When you check your job status, you’ll see one of these states:

RUNNING (R): Job is currently executing
PENDING (PD): Job is waiting for resources to become available
COMPLETED (CD): Job finished successfully
FAILED (F): Job exited with error
CANCELLED (CA): You cancelled it with scancel
TIMEOUT: Job hit its time limit and was killed
OUT_OF_MEMORY: Job used more memory than allocated

The reason column shows why a job is pending: - (None) — Waiting for resources to free up - (Resources) — Not enough resources available - (Priority) — Other jobs have higher priority - (Dependency) — Waiting for another job to complete

5.7. Writing Efficient Job Scripts

Best Practices

Set realistic time limits: Jobs with longer time limits have lower priority. Don’t request 24 hours if you need 2 hours.
Set realistic memory: Check how much your job actually uses. Don’t request 100GB if you need 8GB.
Use the right number of cores: More cores doesn’t always mean faster. Test with different values.
Load modules early: Load required software before running commands.
Test interactively first: Use srun to test before submitting long batch jobs.

Save outputs carefully:

mkdir -p results/
python analysis.py > results/output.txt
python visualize.py > results/plots.txt

Chain jobs with dependencies instead of running them sequentially:

# Submit first job
JOB1=$(sbatch job1.sh | awk '{print $NF}')

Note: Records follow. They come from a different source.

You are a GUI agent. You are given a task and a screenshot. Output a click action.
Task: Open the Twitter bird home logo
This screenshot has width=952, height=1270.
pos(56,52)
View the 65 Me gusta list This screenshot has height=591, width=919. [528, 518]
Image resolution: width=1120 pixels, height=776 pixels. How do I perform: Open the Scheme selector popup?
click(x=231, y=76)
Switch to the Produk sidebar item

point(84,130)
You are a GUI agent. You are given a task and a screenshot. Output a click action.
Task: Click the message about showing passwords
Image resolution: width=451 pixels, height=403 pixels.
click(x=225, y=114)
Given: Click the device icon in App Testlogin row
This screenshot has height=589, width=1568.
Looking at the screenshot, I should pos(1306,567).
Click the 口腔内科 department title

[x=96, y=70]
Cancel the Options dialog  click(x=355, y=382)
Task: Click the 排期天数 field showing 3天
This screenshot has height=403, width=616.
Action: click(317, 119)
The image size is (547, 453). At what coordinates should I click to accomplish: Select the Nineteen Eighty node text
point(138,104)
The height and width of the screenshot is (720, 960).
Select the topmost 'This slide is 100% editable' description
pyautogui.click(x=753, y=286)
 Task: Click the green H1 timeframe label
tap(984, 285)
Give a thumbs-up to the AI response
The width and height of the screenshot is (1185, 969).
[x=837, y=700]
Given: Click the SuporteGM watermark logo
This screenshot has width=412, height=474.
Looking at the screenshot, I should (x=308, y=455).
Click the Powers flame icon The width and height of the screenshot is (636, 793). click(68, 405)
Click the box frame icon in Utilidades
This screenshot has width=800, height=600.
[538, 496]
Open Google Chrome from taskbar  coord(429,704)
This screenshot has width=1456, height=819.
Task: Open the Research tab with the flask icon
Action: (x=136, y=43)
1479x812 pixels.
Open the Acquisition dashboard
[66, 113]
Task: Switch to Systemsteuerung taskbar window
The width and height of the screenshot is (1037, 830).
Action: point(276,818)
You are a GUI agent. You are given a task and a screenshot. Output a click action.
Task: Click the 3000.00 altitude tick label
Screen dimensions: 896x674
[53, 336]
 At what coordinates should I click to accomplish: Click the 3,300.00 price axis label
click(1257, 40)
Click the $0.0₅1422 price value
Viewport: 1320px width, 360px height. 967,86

# Submit job2 only after job1 completes
sbatch --dependency=afterok:$JOB1 job2.sh

Use arrays for many similar jobs:

#!/bin/bash
#SBATCH --job-name=parameter_sweep
#SBATCH --array=1-100              # Run 100 copies with different SLURM_ARRAY_TASK_ID
#SBATCH --time=01:00:00

PARAM=$SLURM_ARRAY_TASK_ID
python analysis.py --parameter $PARAM

5.8. Common SLURM Errors

“sbatch: error: Batch script must start with #! (or optionally a blank line)”

Make sure your script starts with #!/bin/bash

“INVALID GRES SPECIFICATION” or similar

Check your #SBATCH directives for typos. Common mistakes: - --cpus-per-task not --cpus-per-tasks (no ‘s’) - --nodes not --node

“squeue shows my job but it won’t start”

Your job is pending. Check the reason:

squeue -j YOUR_JOB_ID

If it says (Resources), the partition is busy. Try a shorter time limit or different partition.

“Job killed because it ran out of memory (OUT_OF_MEMORY)”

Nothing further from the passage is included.